The study, LinkedIn’s marketing think tank, The B2B Institute, and the Ehrenberg-Bass Institute at the University of South Australia, looked at the preferences of 600+ buyers of business banking in the UK and 600+ buyers of business insurance in the US.
The ‘Brand Rejection in B2B: Incidence, Reasons and Implications’ report outlines the need for B2B marketers to reject imagined barriers to non-customers buying and embrace customer acquisition as the key path to growth.
By understanding the buying preferences of 600+ buyers of business banking in the UK (who considered 22 UK banking brands), and 600+ buyers of business insurance in the US (who considered 17 US business insurance brands), the research uncovered five primary insights:
1. Incidence of brand rejection is around 10% – Brand rejection averages at 11% for UK business banks and 7% for US business insurance firms, which is similar to the 9% found in similar B2C markets.
2. The majority of a brand’s past defectors will consider buying that brand again in the future – Defecting from a B2B brand does not mean a buyer is unwilling to buy from that company in the future. 2 in 3 lapsed B2B buyers of UK business banks, and 4 in 5 lapsed buyers of US business insurance companies, would consider buying from the brand they defected from again in the future.
3. 9 in 10 who have never been a customer do not actively reject a brand – The vast majority of a B2B brand’s non-buyers do not hold any negative attitudes that could be a barrier to becoming a future customer.
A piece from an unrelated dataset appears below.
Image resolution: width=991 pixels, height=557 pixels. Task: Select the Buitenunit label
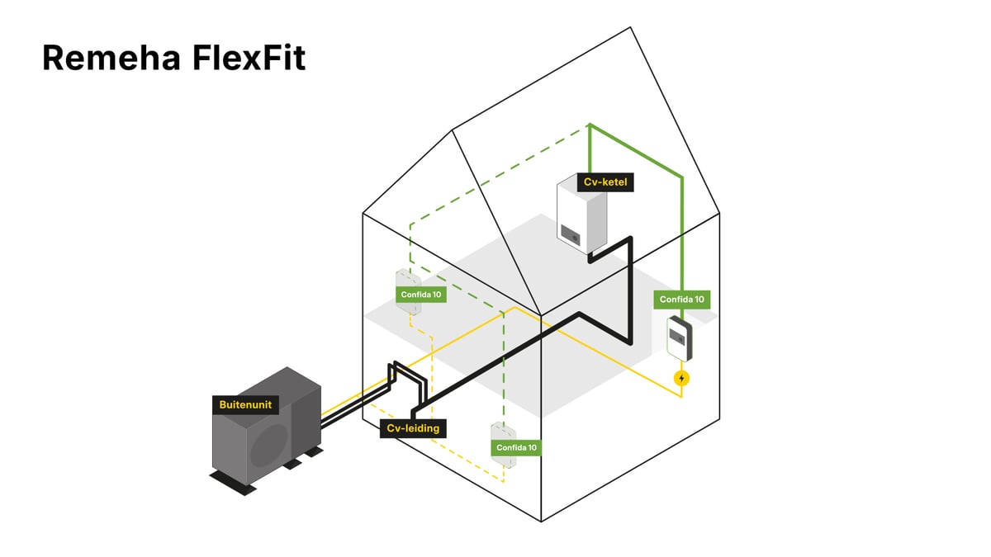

4. Lack of brand awareness is a 4-8x bigger problem than brand rejection, particularly for smaller B2B brands – Smaller B2B brands are small primarily because most potential customers do not know the brand exists. Surprisingly, even the most well-known B2B brands in the category had more potential customers unaware of the brand than active rejectors.
5. Reasons for rejection are wide-ranging and so would be very difficult to address – The most common reason for brand rejection in both categories is company history, but no single issue accounts for more than 20% of brand rejection. Therefore, using reasons for rejection as a basis for designing your sales or communications strategy will be difficult and unrewarding.
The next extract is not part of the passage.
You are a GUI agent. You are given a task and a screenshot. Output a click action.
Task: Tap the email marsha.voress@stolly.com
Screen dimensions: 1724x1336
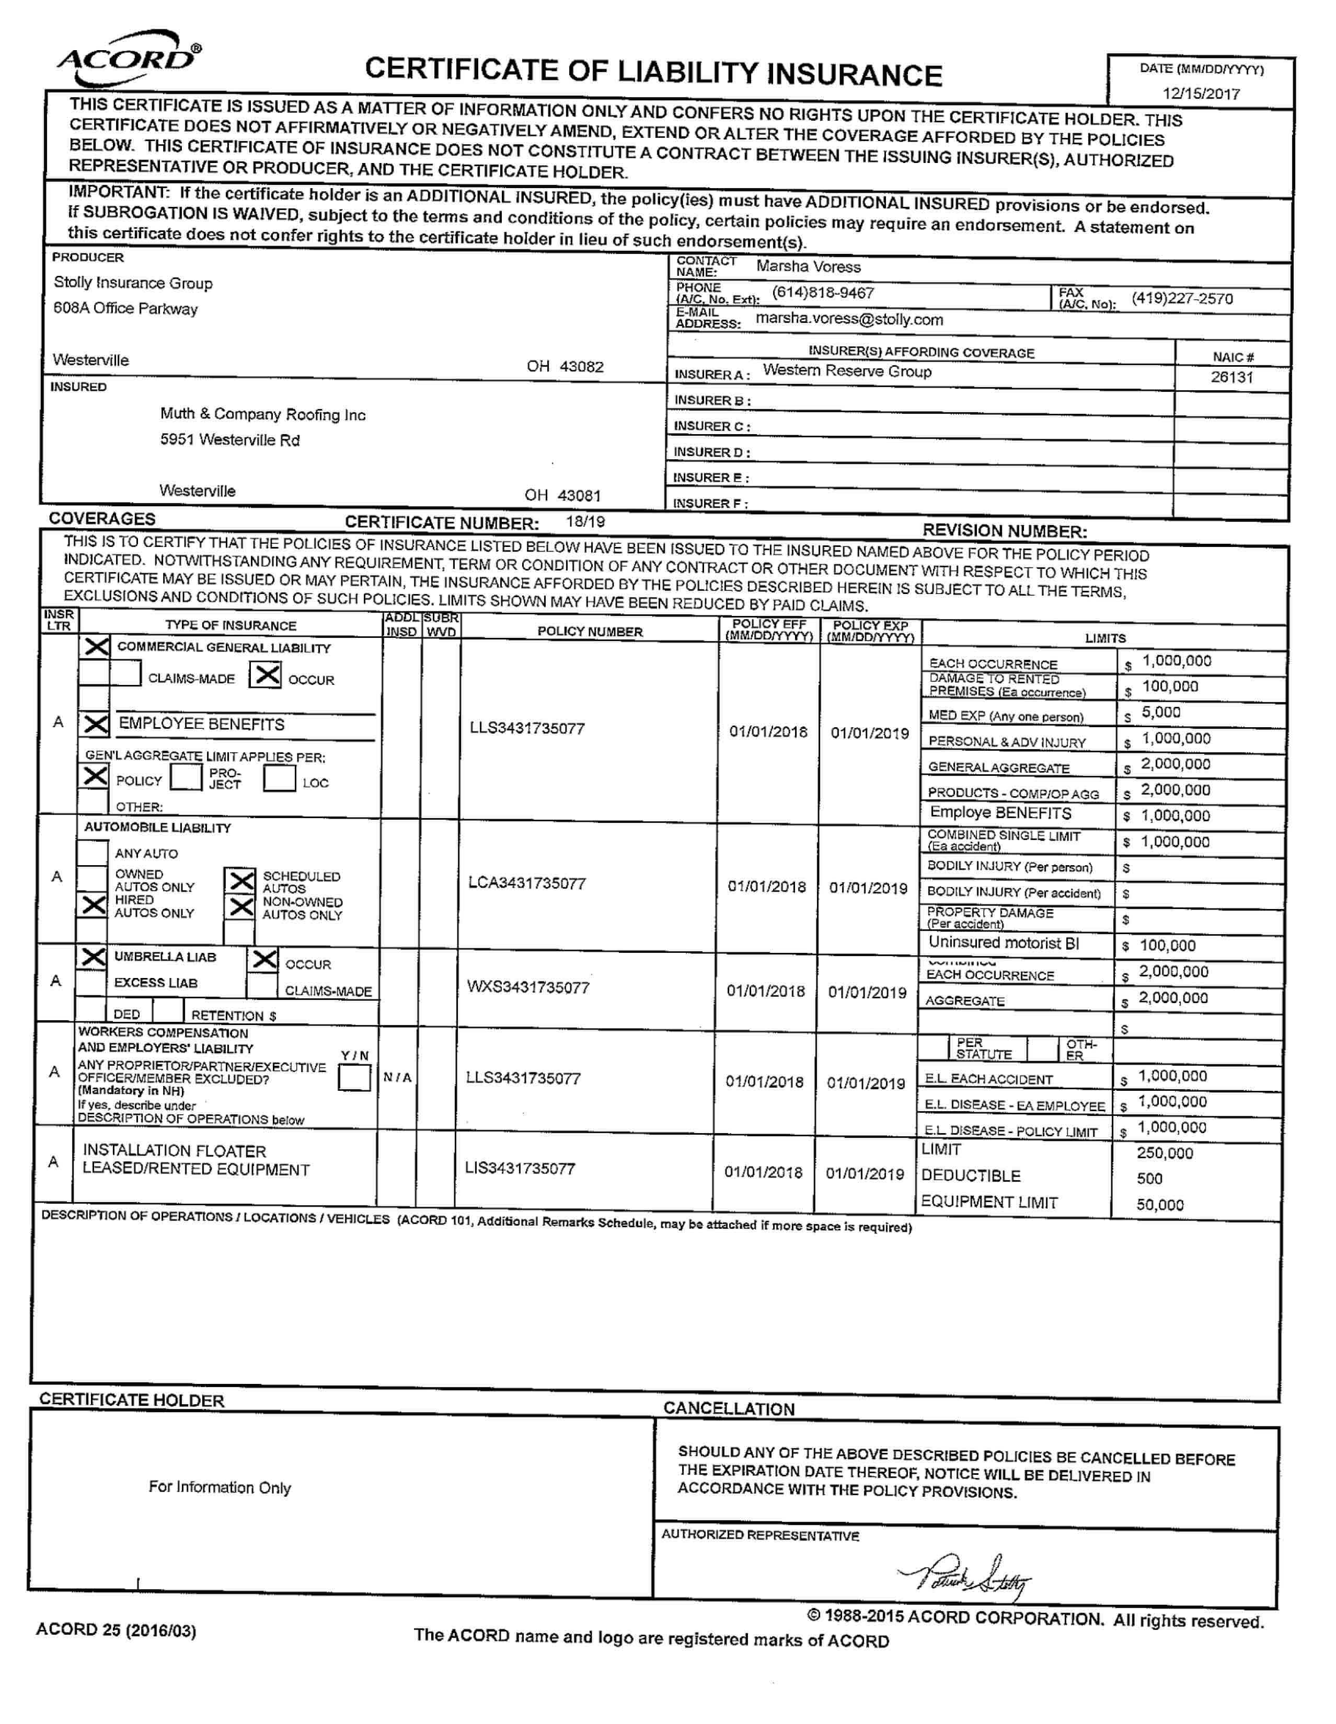coord(849,320)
The author of the report, Professor Jenni Romaniuk, Research Professor and Associate Director (International) at the Ehrenberg-Bass Institute, the University of South Australia, comments: “The results of this paper are clear: brand rejection is not the reason why the vast majority of buyers do not buy a B2B brand. Put simply, B2B marketers should stop worrying about whether people dislike the company or if people are saying negative things to others. Instead they must focus on building memory structures so the brand is front of mind when they are in the market to make a purchase.”
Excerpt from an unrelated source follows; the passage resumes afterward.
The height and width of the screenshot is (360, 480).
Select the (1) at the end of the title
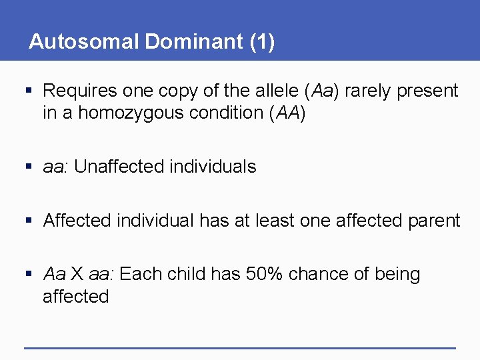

Jann Martin Schwarz, Senior Director, Global Head of The B2B Institute, said: “This important research by one of the world’s leading marketing effectiveness scholars shows that many B2B marketers can’t see the wood for the trees when they focus on how they are being perceived. This data shows they are not being perceived at all by most of their potential buyers. Effective B2B marketing is first and foremost about increasing reach – making sure people know you exist.”